Because I’ve been grieving the breakup, I was fortunate enough to have some great friends who are always there in my hour of need. My friend David (whom I lovingly refer to as Lil David only because he’s just slightly taller than I am). As you know, I have a very small circle of friends all of which are wonderful, supportive individuals. David and I have been friends for nigh on ten years. We’ll go months without speaking and then pick up right where we left off.
So immediately upon hearing about the breakup, I get a phone call/invitation to Palm Springs for New Year’s. I was hesitant to agree because it’s much more melancholy to stay in alone. But he wasn’t having it. Next thing I know I’m packing a bag and being whisked away to the lovely Palm Springs. I’d forgotten that he drives like a rebel without a cause, so needless to say we made it there in about fifteen minutes.
Upon arriving we meet his friends, Ben and Daniel who basically shit money. We were staying at the most lavish resort in town where rooms run, oh, five-hundred bucks a night. Naturally, we went to the supermarket and picked up as much booze as we could carry. It’s a holiday, after all.
That night we started the drinking, in my case medicinal drinking, early. I’m pretty sure we were gone by 8:00pm. That’s when we dawned the hot shorts and went down to the hot tub.
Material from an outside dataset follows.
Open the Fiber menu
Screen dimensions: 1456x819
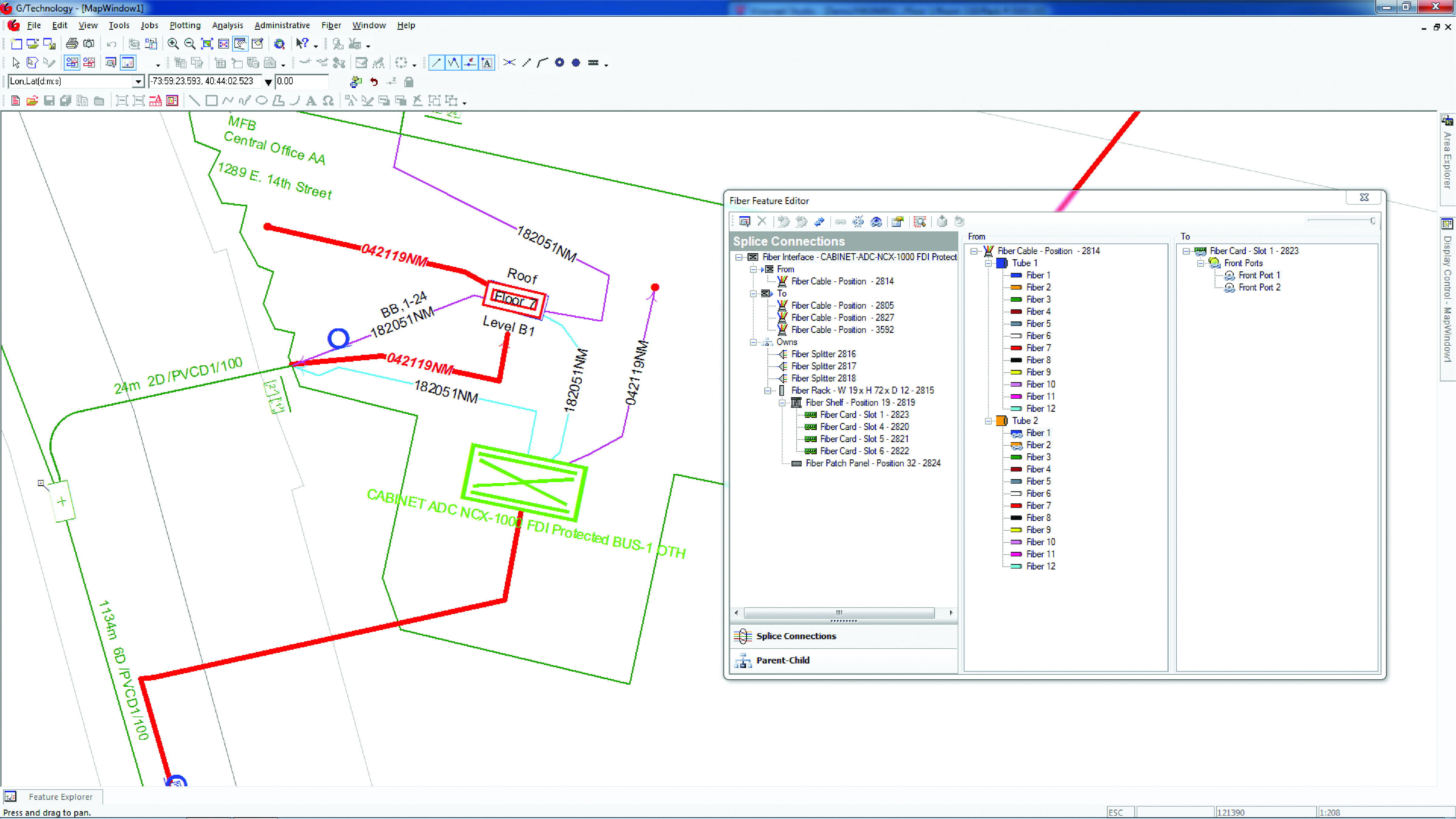(331, 25)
Well, we had to break in my the time we got there, so there was a bit of fence jumping, which is difficult when carrying a bottle of champagne and a cocktail. As you may know, I’m a sucker for a hot tub, so there was no stopping me. We proceed to drink more and enjoy the grotto. Mind you, it’s about forty degrees out and all we have are hot shorts, towels, and booze. You know, life’s essentials.
We decide to explore the compound, this place was huge mind you, and seek out the other pools. Well, as we’re walking barefoot on the freezing cement, carrying bottles and cocktails, we see a golf cart that’s calling to us. We pile into the cart with Evil Knievel David at the wheel. We’re flooring it, in the dark, no headlights, trying to sip on my cocktail. We see the pool off to the right so David veers in that direction. However, in between the pool and us was a tree. We smash right into a palm tree, head on. My knee bashed into the dash but you’ll be proud to know that not a drop of alcohol spilled.
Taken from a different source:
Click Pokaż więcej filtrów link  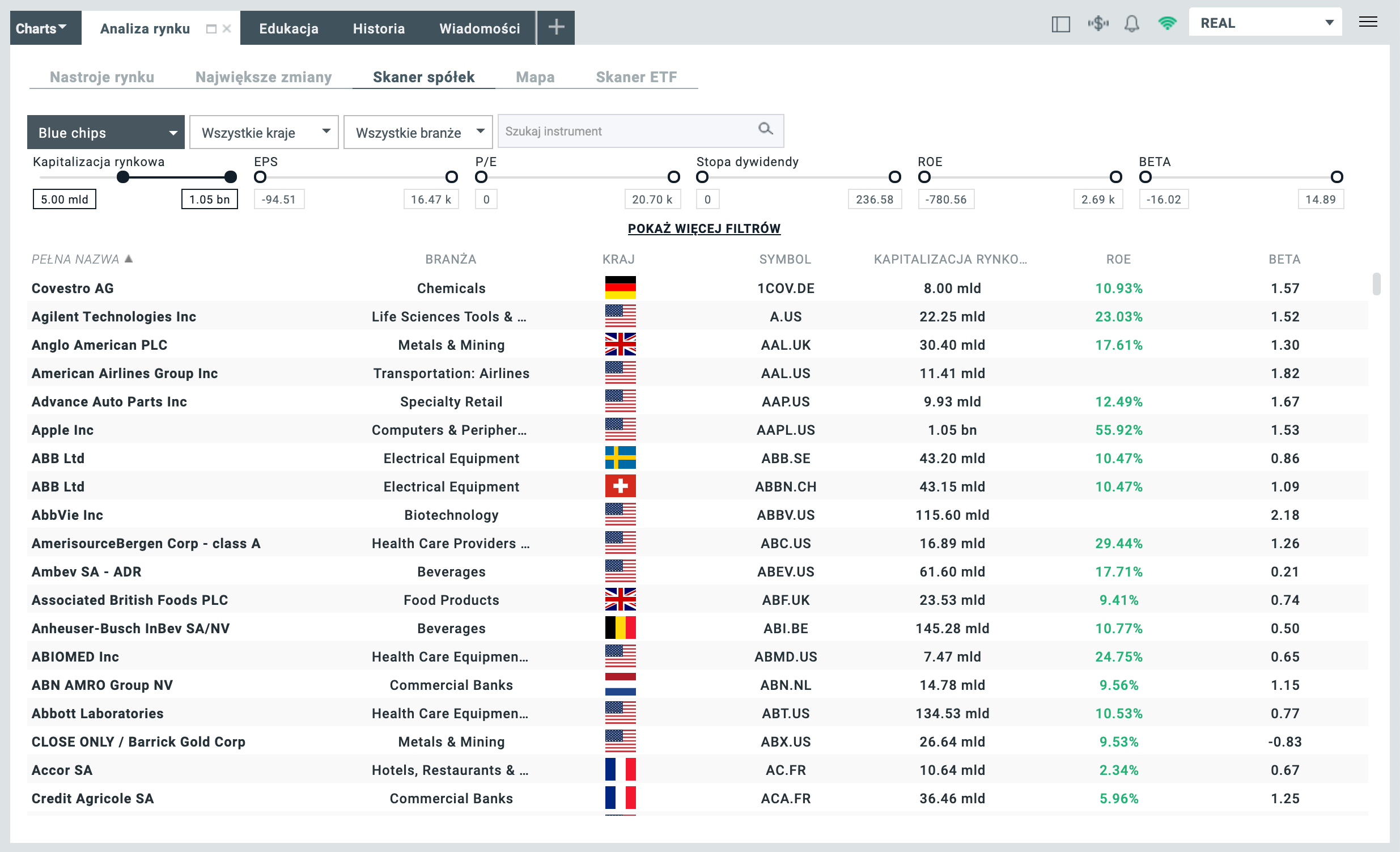click(x=703, y=228)
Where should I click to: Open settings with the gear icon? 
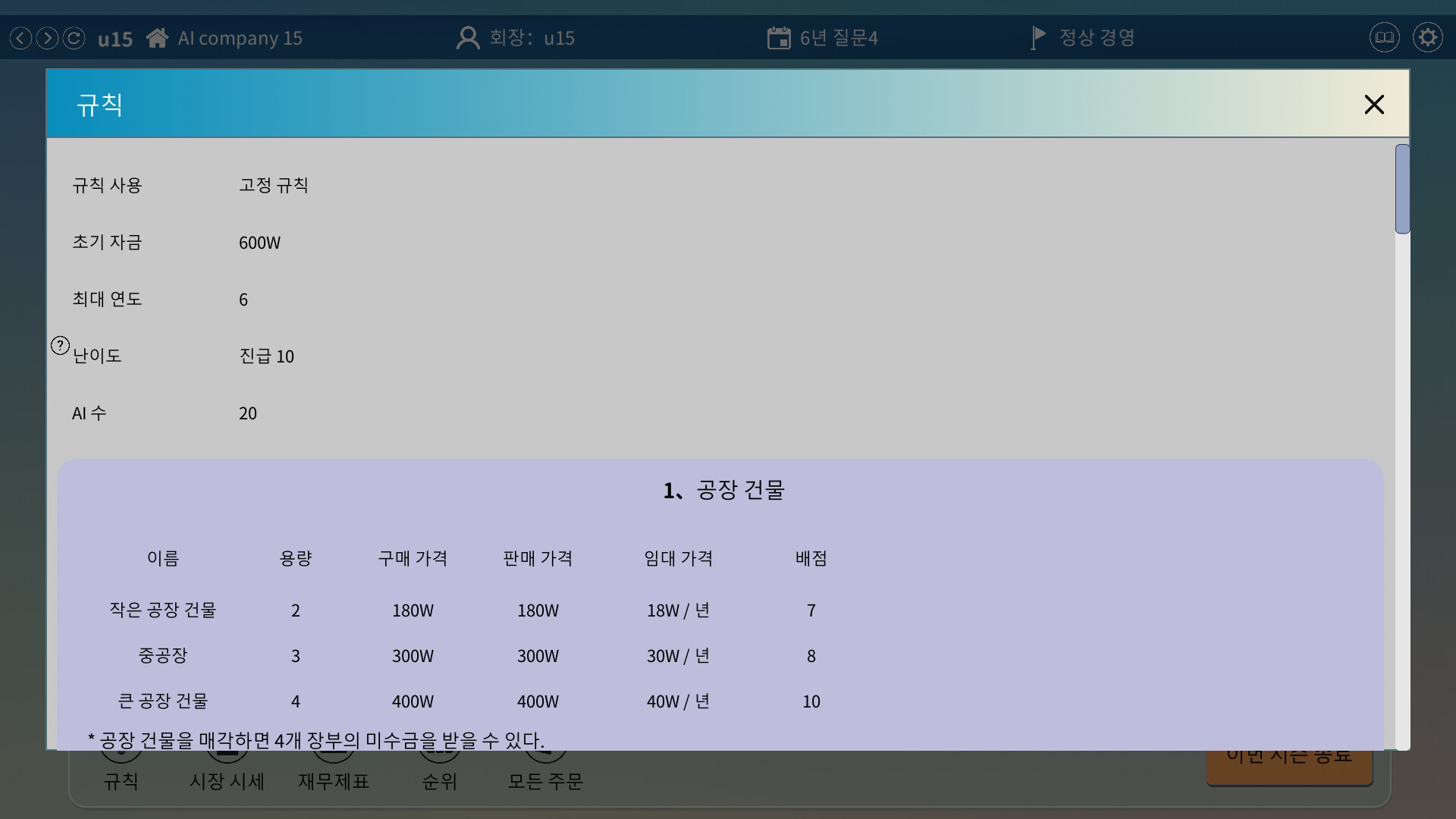tap(1427, 37)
Almost immediately, we see lights in the distance. I panic and run away with the bottle of champs and my cocktail. Still in hot shorts, trying to find my way through the maze of a compound. I was jumping fences, walking on gravel, no one’s bringing me down!
We meet back at the room and go back to the hot tub, this time David and I decided to break into the water slide, along with the 16 year olds who had broken into the compound and into the hot tub. Since there was no water running on the slide, we had to improvise. We filled out empty bottles with pool water and sent it flying down the slide. It actually worked! We found that two early twenty year olds and two sixteen year old girls is the optimal grouping for one mat on that damn slide.
Oh, I’d forgotten to mention that on the return trip to the hot tub, David and I thought we’d be the only ones there, so all we had on were towels. Who needs hot shorts? We did, because I fell into the hot tub and lost my towel, totally exposing myself to the kids. I think they liked it.
I don’t think I got to bed until 5:00am, and this was only the first night.
New Year’s eve day we lounged a lot. Eventually we went to dinner and then to a local bar to toast the new year. One of the members of our party wasn’t feeling well, so we toasted the new year, had a drink, and were in the car by 12:15am. Some more hot tub and drinking action, and then we woke up this morning, which mind you is the first New Year’s day I’ve woken up with no hangover, because we were actually mellow–but considering the previous night, could you blame us?
All in all it was a wonderful distraction and I’m so glad a I went. Otherwise I would have been watching Beaches on my couch with multiple bottles of wine. My knee, I’m happy to report, it doing better today. I’m no longer limping.
Happy New Year! I wish you all the best in 2008.